__What to work on__
From the line with "You are a computer-use agent. Viewport: 884px" through the line with "Instruction: Click the Товары step circle", inclusive, return each line of the data below exactly and leave the rest out.

__Entries provided__
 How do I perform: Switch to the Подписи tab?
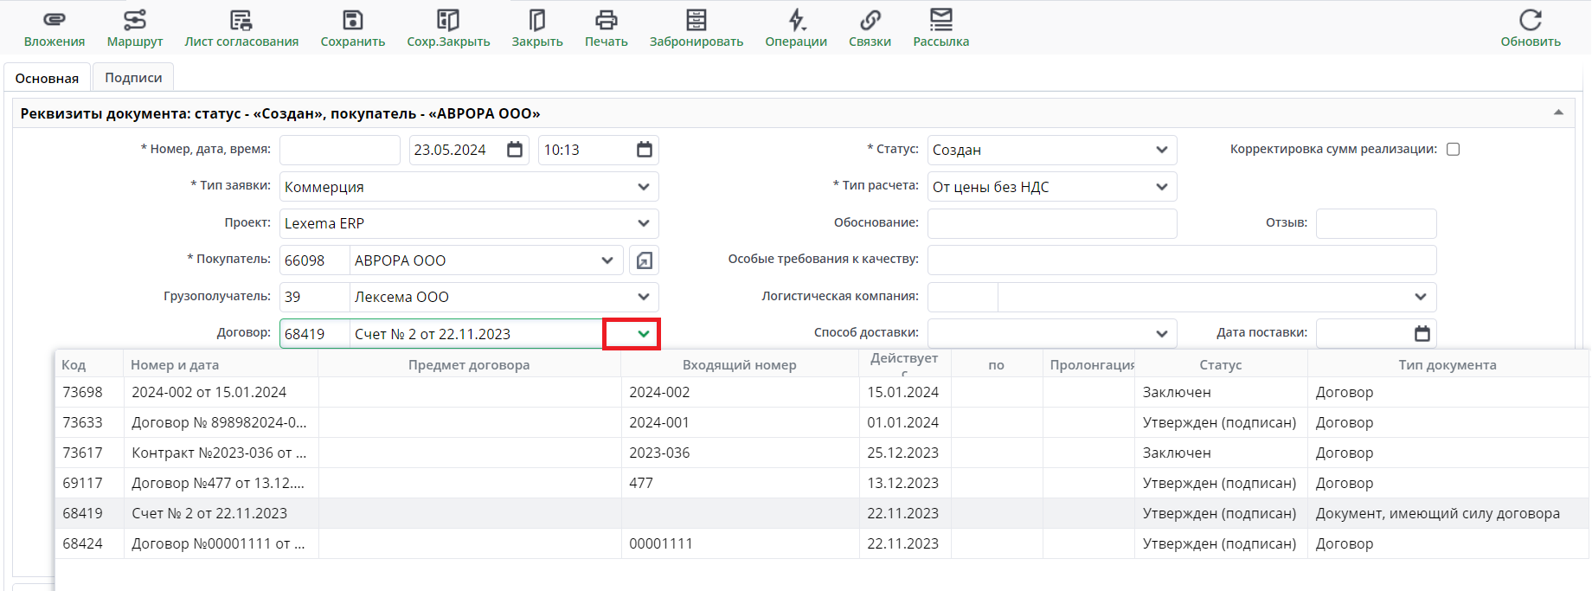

...

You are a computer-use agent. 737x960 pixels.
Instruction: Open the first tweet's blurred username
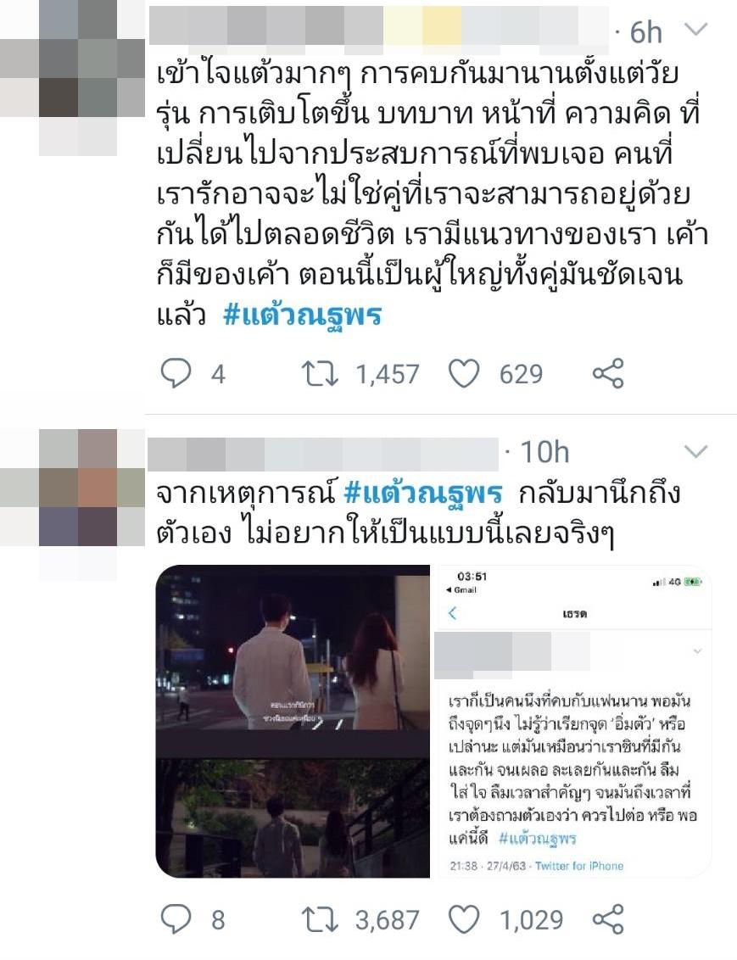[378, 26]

--

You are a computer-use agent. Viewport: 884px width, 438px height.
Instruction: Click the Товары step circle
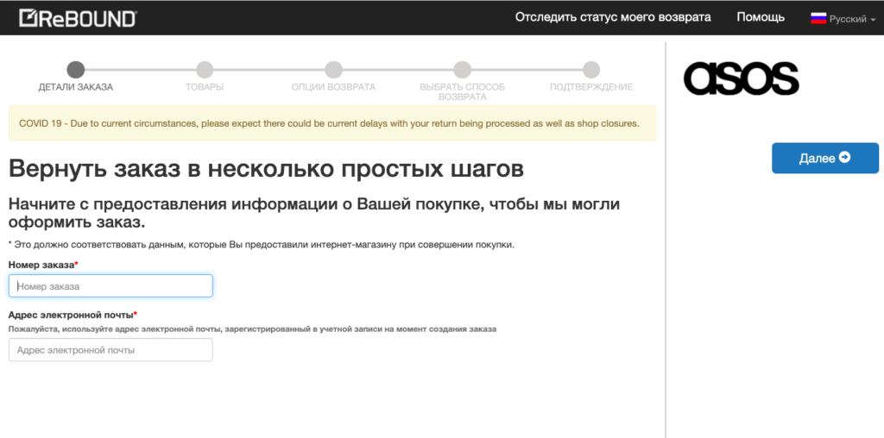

__Your solution__
You are a computer-use agent. Viewport: 884px width, 438px height.
Instruction: Click the Товары step circle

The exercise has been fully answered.